Por Carina Sicardi / Psicóloga
Y sí,
debo reconocerlo… el orden no es lo mío… Sucede que, cada cuatro o cinco meses,
cuando el caos toma demasiado protagonismo en mi vida, afectando el tiempo de
mis pacientes -porque olvidé agendar a alguno y de repente encontré cuatro ojos
mirándome expectantes en las incómodas sillas del pasillo, marcándome el error-,
mi querida y amable secretaria me ayuda a pensar nuevas estrategias que
enseguida ponemos en marcha, hasta que el cauce normal de mi organización
peculiar aparece nuevamente en escena…
En
ese momento estaba cuando advertí que dos mujeres parecidas, según mi mirada,
levantaron la vista ni bien escucharon que se abría la puerta de mi consultorio
y sucedía la despedida entre una paciente y yo.
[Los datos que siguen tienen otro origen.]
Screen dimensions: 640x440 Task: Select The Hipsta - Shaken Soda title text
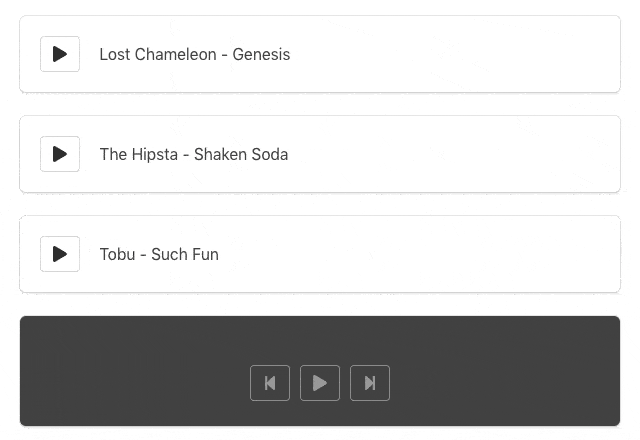pyautogui.click(x=193, y=154)
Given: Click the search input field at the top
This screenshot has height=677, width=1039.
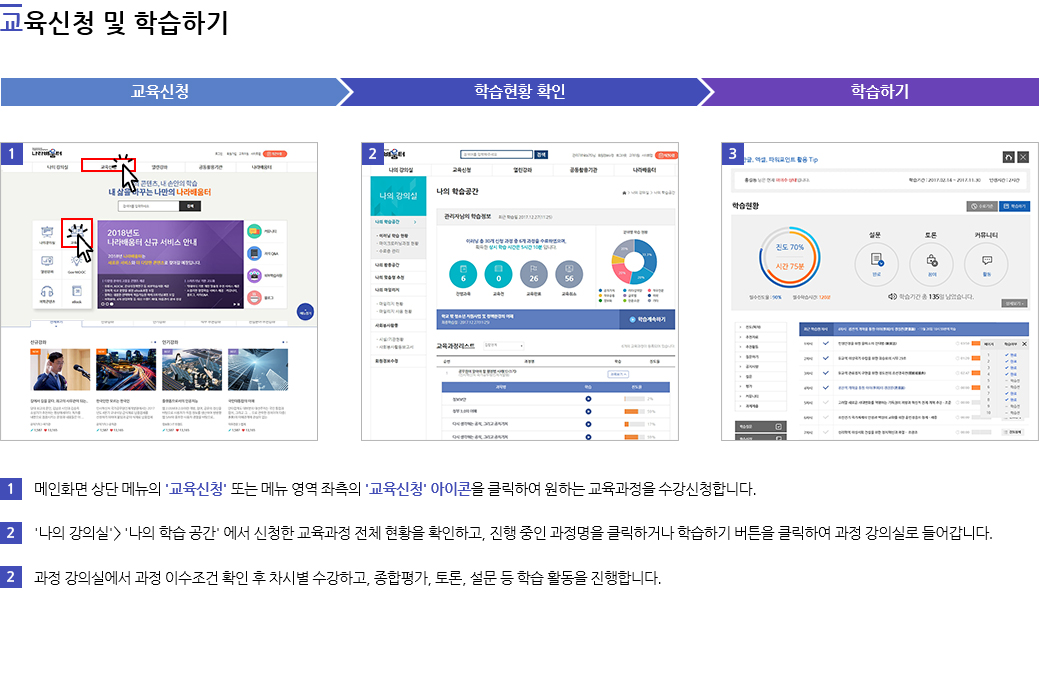Looking at the screenshot, I should coord(494,154).
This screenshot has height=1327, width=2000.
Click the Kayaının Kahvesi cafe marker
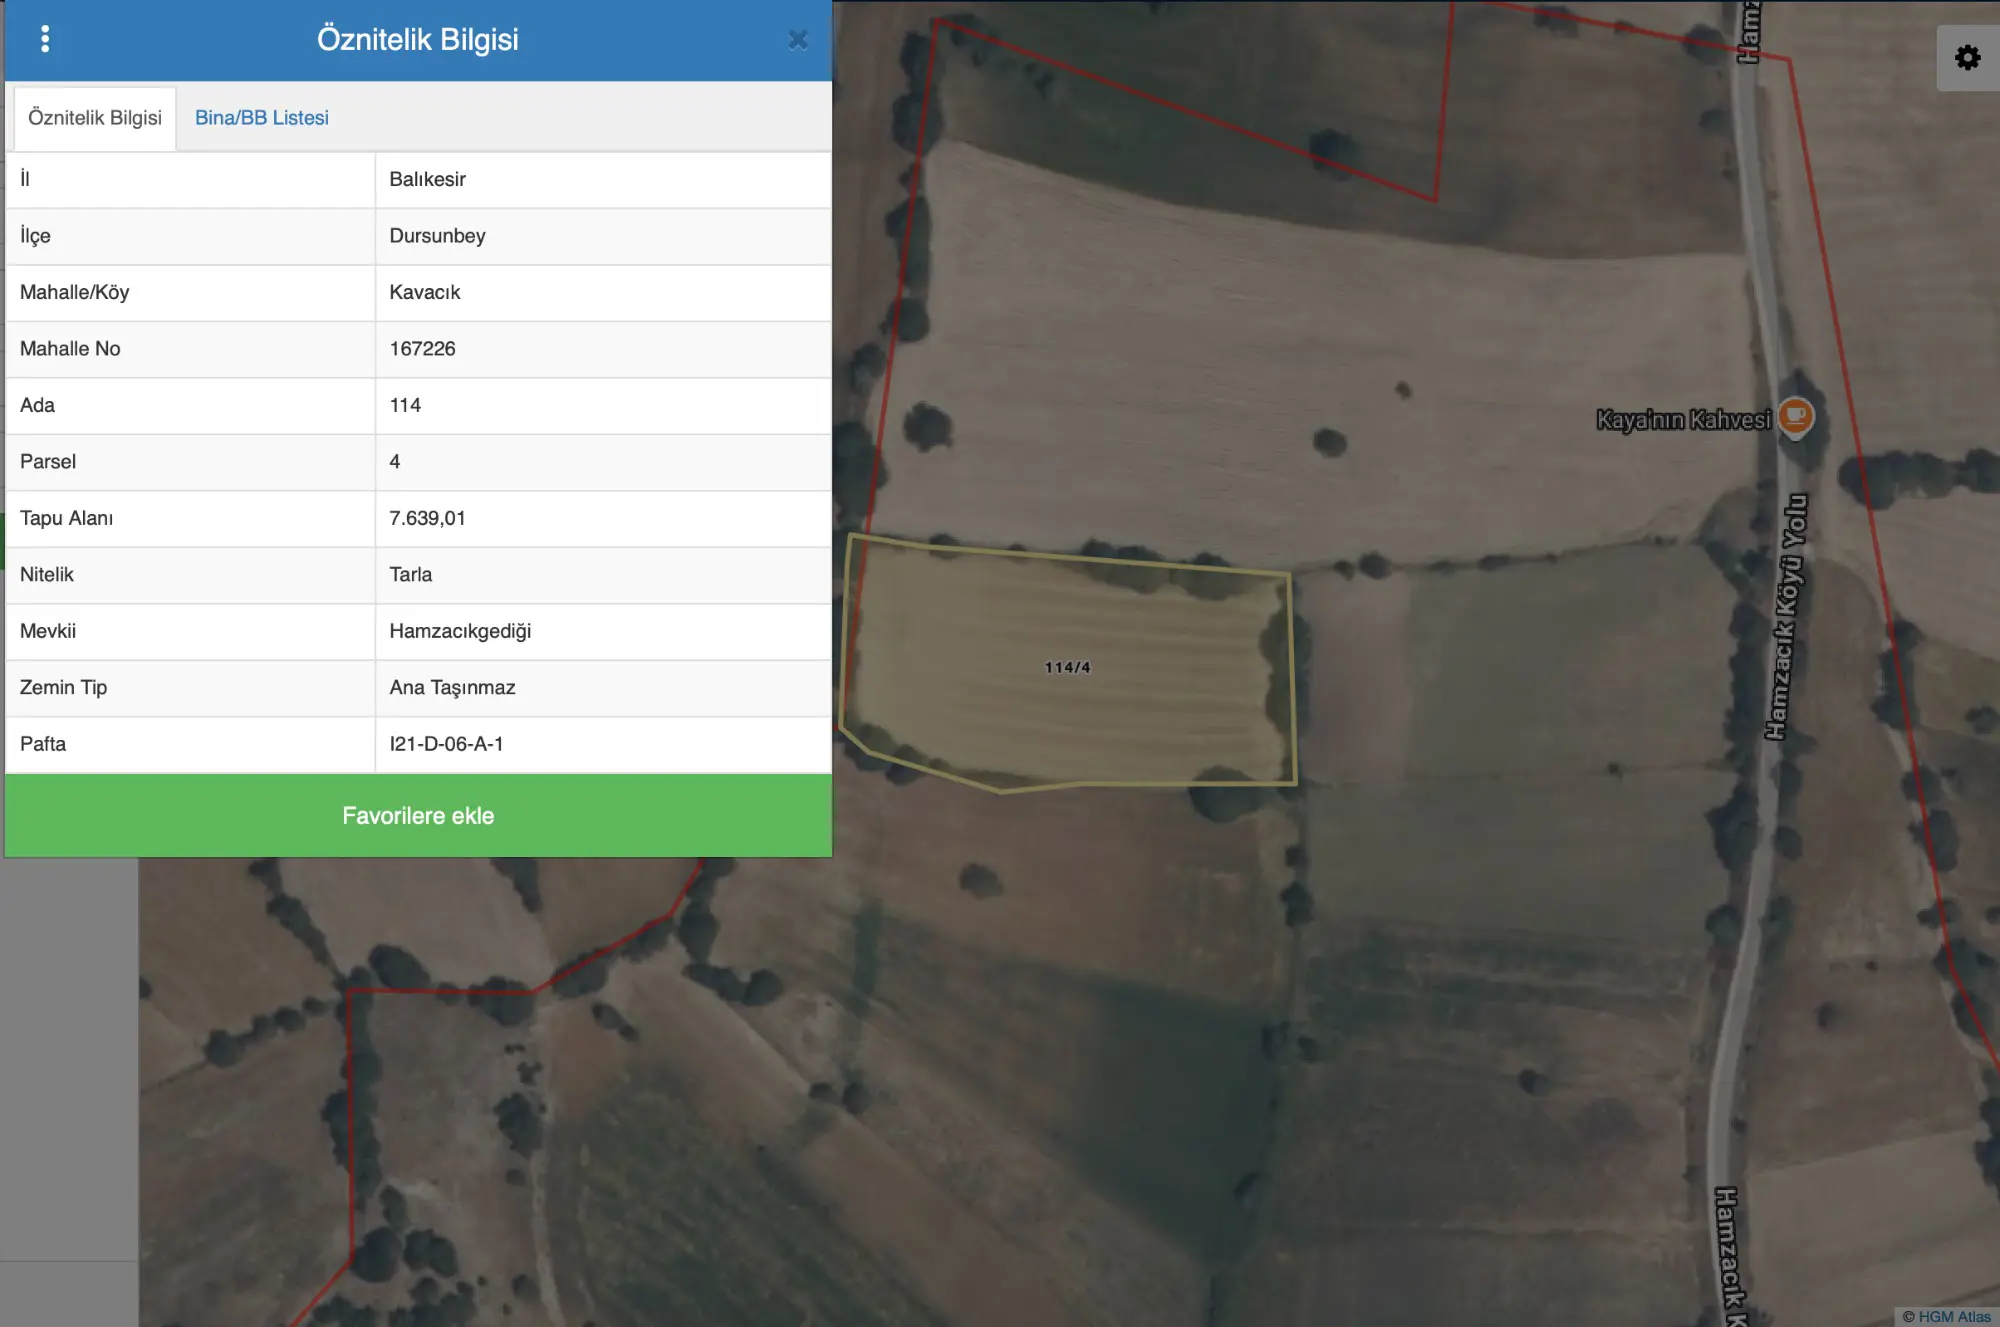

La adulta, me sonrió, como
quien quiere ser reconocida; la adolescente asomaba tímidamente sus ojos,
apenas divisables detrás de los cabellos que tapaban casi toda su cara; fabricó
una sonrisa, o al menos eso me pareció.
Disimuladamente
también yo sonreí, mientras me acercaba a mesa de entradas y, de espalda a
ellas, pregunté: ¿esas pacientes me esperan a mí? El espejo que apunta al
pasillo nos ayuda a encontrar la respuesta: así es…
Andrea
y Julia entraron juntas. Eran madre e hija. La madre comenzó a hablar. Con
preocupación en la voz, mientras le acariciaba la mano, expresaba que Julia había
comenzado a tener algunos problemas: se separó de sus dos amigas, empezó a
cursar primer año del secundario en una escuela nueva para ella, sus cambios de
humor eran notables, y el ensimismamiento ante momentos que consideraba
hostiles, han encendido señales de alarma en ella, por lo que decidió realizar
una consulta psicológica. Le pregunté a Julia si quería comenzar terapia y, sin
levantar la vista, negó con la cabeza. Entonces le pedí que nos dejara a solas
con su mamá.
Más
distendida, Andrea me contó parte de su historia: Luis es el padre biológico de
Julia, de quien está separada desde hace cinco años. La relación entre padre e
hija es difícil. Ella cree que su padre no la ama, pero sin embargo cuando se
ven, parecen pasarla bien. El papá está en pareja. Andrea también, y de esta nueva
unión nació Bautista, su hermanito de dos años, con el que convive.
La
muerte de su bisabuelo, cuando Julia tenía nueve años, parece haber sido un
momento duro para ella, ya que él era quien le regalaba los mimos mañaneros,
que se disfrazaban de alfajores escondidos para los ojos de su mamá, quien,
cómplice, nada decía…
Le pedí
a Julia que pase y simplemente le ofrecí la oportunidad de conocerme y
conocerse. Yo allí la iba a esperar.
El
miércoles siguiente, allí estaba.
“La soledad es una ingrata a la que se
le va tomando el gusto”,
comienza un monólogo conocido. Julia se escondía en la soledad de su
habitación, sintiendo que a nadie le pasaban tantas cosas feas como a ella. Se
enojaba con los que tenía a su alrededor si no entendían todo lo que a ella le
pasaba, jugaba con la seducción enmascarada en su timidez, para sentirse segura
y admirada, sólo por un rato… ¿y después?
Después
la duda, el miedo, la culpa… Sólo se sentía protagonista cuando su novela era contada
tan trágicamente que lograba conmover a unos cuantos; pero cuando alguien que
la quería bien, trataba de sacarla de ese lugar de dolor que ella misma había
fabricado a su alrededor, y que al mismo tiempo la protegía como la expulsaba, respondía
con la misma frase: “¿no ves que soy una mierda?”
¿Y
qué es ser una mierda, más que el resto que sobra de algo, que seguramente fue
bueno? Algo que se expulsa, que es tan necesario como rechazado, tan deseado
como no reconocido después…
Con
sus trece años, la soledad le pesaba demasiado. Una soledad que sentía aunque
todo su entorno la quisiera, a su manera, claro, quizás no en la que ella
necesitaba o esperaba. Eso era… Su protagonismo la obligaba a sentirse víctima,
a ser víctima…
Julia
querida, cuánto camino a recorrer juntas… Simplemente el que nos lleve a
encontrarnos con vos... más allá de los síntomas.